#### ORDEM DE TRABALHO:
De acordo com o texto sobre Cannabis medicinal e psiquiatria, em que data o Mevatyl foi registrado?

#### TEXTO SELECIONADO:
A discussão sobre Cannabis medicinal e psiquiatria tem várias impropriedades. Quem pensa assim é o médico Marcelo Allevato, filiado à Associação Brasileira de Psiquiatria. No caso da doença de Alzheimer, que é a forma mais comum de demência neurodegenerativa em pessoas de idade, por exemplo, Allevato descartou que haja relação com a Cannabis medicinal. “É uma demência, e a Cannabis não tem possibilidade nenhuma de tratar demência. Pode tratar, teoricamente, algumas alterações de comportamento, mas não tem nenhuma evidência consistente disso ainda não. É só uma possibilidade.”
Segundo Allevato, existem muitas impropriedades sobre “medicamentos” à base de Cannabis. Ele disse que, de acordo com a Agência Nacional de Vigilância Sanitária (Anvisa), existe apenas um medicamento à base de Cannabis, mas destacou que há produtos à base da planta, que são registrados com autorização provisória, com duração de cinco anos, que podem ser usados quando se esgotam todas as possibilidades terapêuticas disponíveis no mercado brasileiro.
Desenvolvido em várias fases, da concepção da ideia até os testes clínicos, e depois comercializado, o único medicamento à base de Cannabis existente no Brasil é o Mevatyl, liberado como adjuvante no tratamento de espasticidade na esclerose múltipla, causada por danos ou lesões na parte do sistema nervoso central (cérebro ou medula espinhal) que controla o movimento voluntário. “Este é o único medicamento à base de Cannabis existente no Brasil. Chamar produto à base de Cannabis de medicamento é uma impropriedade”, reiterou o médico.
Confirmação
Segundo a Anvisa, até o momento, o único medicamento à base de Cannabis registrado no Brasil tem o nome comercial de Mevatyl. De acordo com a Agência, o Mevaty é um medicamento, pois passou pelos mesmos requisitos técnicos aplicados a todos os demais registrados na agência, o que envolve estudos clínicos e comprovação de segurança e eficácia, entre outras exigências. O Mevatyl foi registrado em 9 de janeiro de 2017 com indicação no tratamento sintomático da espasticidade moderada a grave relacionada à esclerose múltipla.

#### Registros armazenados:
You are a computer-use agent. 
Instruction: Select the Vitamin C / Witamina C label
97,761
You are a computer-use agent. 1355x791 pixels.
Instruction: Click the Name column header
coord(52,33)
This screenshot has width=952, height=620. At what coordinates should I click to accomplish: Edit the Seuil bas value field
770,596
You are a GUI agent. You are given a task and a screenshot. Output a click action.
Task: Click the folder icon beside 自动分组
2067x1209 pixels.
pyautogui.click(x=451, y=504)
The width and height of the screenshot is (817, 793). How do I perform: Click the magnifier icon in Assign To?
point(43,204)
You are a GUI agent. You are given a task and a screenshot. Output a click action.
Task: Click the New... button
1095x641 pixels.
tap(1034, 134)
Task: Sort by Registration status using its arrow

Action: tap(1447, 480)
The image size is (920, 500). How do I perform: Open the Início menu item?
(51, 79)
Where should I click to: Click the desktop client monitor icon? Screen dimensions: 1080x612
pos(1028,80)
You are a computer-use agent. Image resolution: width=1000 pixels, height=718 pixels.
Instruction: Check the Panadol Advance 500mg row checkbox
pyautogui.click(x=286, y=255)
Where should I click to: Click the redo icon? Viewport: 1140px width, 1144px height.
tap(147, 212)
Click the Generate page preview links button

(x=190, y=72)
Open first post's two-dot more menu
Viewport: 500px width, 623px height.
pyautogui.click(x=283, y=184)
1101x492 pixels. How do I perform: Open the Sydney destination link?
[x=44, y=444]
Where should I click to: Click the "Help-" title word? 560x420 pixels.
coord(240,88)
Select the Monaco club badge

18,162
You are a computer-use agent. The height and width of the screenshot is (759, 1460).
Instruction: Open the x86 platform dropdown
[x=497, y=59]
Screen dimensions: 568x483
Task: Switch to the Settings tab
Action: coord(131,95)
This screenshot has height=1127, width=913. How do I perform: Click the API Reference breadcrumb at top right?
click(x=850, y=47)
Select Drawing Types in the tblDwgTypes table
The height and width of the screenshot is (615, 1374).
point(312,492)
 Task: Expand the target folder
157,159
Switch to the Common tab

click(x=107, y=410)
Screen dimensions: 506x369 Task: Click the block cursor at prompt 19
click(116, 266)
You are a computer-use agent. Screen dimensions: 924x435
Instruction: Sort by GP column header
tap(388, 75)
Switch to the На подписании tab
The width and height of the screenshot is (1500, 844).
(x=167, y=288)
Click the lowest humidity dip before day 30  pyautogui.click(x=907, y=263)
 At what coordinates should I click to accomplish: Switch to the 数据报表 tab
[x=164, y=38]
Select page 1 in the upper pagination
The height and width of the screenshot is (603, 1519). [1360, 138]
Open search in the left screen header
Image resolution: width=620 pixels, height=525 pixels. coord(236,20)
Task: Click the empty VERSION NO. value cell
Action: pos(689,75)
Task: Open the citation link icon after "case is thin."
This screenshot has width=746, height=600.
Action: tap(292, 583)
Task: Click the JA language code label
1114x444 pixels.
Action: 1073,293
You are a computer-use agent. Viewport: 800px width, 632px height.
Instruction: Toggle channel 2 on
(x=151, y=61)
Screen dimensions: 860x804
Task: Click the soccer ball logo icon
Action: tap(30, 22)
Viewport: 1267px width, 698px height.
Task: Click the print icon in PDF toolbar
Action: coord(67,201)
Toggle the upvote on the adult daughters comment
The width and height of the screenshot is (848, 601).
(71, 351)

#### RESPOSTA ABAIXO:
Em 9 de janeiro de 2017.